Papers
Topics
Authors
Recent
Gemini 2.5 Flash
Gemini 2.5 Flash
139 tokens/sec
GPT-4o
47 tokens/sec
Gemini 2.5 Pro Pro
43 tokens/sec
o3 Pro
4 tokens/sec
GPT-4.1 Pro
47 tokens/sec
DeepSeek R1 via Azure Pro
28 tokens/sec
2000 character limit reached

Fast Computation of Wasserstein Barycenters (1310.4375v3)

Published 16 Oct 2013 in stat.ML

Abstract: We present new algorithms to compute the mean of a set of empirical probability measures under the optimal transport metric. This mean, known as the Wasserstein barycenter, is the measure that minimizes the sum of its Wasserstein distances to each element in that set. We propose two original algorithms to compute Wasserstein barycenters that build upon the subgradient method. A direct implementation of these algorithms is, however, too costly because it would require the repeated resolution of large primal and dual optimal transport problems to compute subgradients.

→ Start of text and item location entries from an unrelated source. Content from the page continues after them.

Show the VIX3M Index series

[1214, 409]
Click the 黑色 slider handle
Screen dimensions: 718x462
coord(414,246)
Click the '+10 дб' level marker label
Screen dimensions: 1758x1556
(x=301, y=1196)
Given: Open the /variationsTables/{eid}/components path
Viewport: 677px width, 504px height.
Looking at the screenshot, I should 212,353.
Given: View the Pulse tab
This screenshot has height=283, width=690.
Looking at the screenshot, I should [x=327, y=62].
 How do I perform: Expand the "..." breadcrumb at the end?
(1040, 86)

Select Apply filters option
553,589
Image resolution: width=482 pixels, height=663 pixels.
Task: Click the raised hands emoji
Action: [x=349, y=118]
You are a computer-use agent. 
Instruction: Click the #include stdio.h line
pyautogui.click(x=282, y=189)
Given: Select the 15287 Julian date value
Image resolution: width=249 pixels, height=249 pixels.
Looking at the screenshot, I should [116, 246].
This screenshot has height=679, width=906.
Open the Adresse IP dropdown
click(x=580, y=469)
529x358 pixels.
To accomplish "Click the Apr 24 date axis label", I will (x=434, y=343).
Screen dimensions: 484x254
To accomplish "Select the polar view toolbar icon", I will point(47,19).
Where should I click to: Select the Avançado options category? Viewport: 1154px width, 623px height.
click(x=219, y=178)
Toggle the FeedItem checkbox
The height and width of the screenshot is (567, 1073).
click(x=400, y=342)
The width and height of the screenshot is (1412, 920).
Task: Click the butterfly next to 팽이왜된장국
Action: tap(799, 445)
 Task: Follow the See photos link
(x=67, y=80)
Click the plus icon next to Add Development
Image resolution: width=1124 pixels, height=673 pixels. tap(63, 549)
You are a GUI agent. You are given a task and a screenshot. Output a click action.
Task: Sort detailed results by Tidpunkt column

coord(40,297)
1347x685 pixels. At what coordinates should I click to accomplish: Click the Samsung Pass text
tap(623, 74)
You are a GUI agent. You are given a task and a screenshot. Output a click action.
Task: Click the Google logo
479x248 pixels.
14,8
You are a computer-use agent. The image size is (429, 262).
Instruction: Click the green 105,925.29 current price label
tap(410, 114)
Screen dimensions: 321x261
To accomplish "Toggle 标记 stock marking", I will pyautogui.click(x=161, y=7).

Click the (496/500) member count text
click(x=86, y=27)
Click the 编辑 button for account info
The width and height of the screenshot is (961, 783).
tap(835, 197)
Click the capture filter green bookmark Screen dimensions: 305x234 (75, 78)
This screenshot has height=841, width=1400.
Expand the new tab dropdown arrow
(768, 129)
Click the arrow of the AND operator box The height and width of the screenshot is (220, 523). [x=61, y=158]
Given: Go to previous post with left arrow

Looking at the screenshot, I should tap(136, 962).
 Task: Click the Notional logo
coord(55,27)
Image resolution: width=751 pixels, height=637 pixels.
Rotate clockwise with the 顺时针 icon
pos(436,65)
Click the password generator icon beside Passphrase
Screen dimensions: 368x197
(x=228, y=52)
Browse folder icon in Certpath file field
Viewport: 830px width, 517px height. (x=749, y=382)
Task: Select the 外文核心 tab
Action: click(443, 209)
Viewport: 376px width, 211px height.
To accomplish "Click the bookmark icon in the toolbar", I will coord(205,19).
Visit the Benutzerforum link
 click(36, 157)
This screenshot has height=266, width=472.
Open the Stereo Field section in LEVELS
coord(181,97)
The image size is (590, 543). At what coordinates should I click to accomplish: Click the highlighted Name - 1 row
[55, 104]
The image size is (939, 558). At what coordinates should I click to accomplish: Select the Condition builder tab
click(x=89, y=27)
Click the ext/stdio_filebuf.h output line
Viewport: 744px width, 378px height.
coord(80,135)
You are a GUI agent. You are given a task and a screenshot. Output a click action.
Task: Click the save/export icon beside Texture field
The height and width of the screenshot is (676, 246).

Extending the work of Cuturi (2013), we propose to smooth the Wasserstein distance used in the definition of Wasserstein barycenters with an entropic regularizer and recover in doing so a strictly convex objective whose gradients can be computed for a considerably cheaper computational cost using matrix scaling algorithms. We use these algorithms to visualize a large family of images and to solve a constrained clustering problem.

Citations (717)

Summary

  • The paper proposes two novel algorithms that leverage entropic regularization to efficiently compute Wasserstein barycenters.
  • It introduces fixed and free support methods, reducing computation cost and ensuring convex optimization via matrix scaling.
  • Applications in image visualization and constrained clustering highlight the practical benefits of summarizing high-dimensional data.

Fast Computation of Wasserstein Barycenters

The paper "Fast Computation of Wasserstein Barycenters" by Marco Cuturi and Arnaud Doucet addresses the problem of computing the mean of a set of empirical probability measures under the optimal transport metric. This mean, known as the Wasserstein barycenter, is significant in various applications within statistics and machine learning, particularly in scenarios requiring the comparison, summarization, and dimensionality reduction of empirical probability measures.

Summary of Contributions

The primary contribution of this work is the proposal of two algorithms to compute Wasserstein barycenters. These algorithms build upon the subgradient method but surmount its computational cost by extending prior work with an entropic regularizer for the Wasserstein distance. The regularization yields a strictly convex objective with substantially reduced computational cost for gradient computations through matrix scaling algorithms. The authors provide thorough theoretical underpinnings for their methods, as well as practical applications for visualizing a large family of images and solving a constrained clustering problem.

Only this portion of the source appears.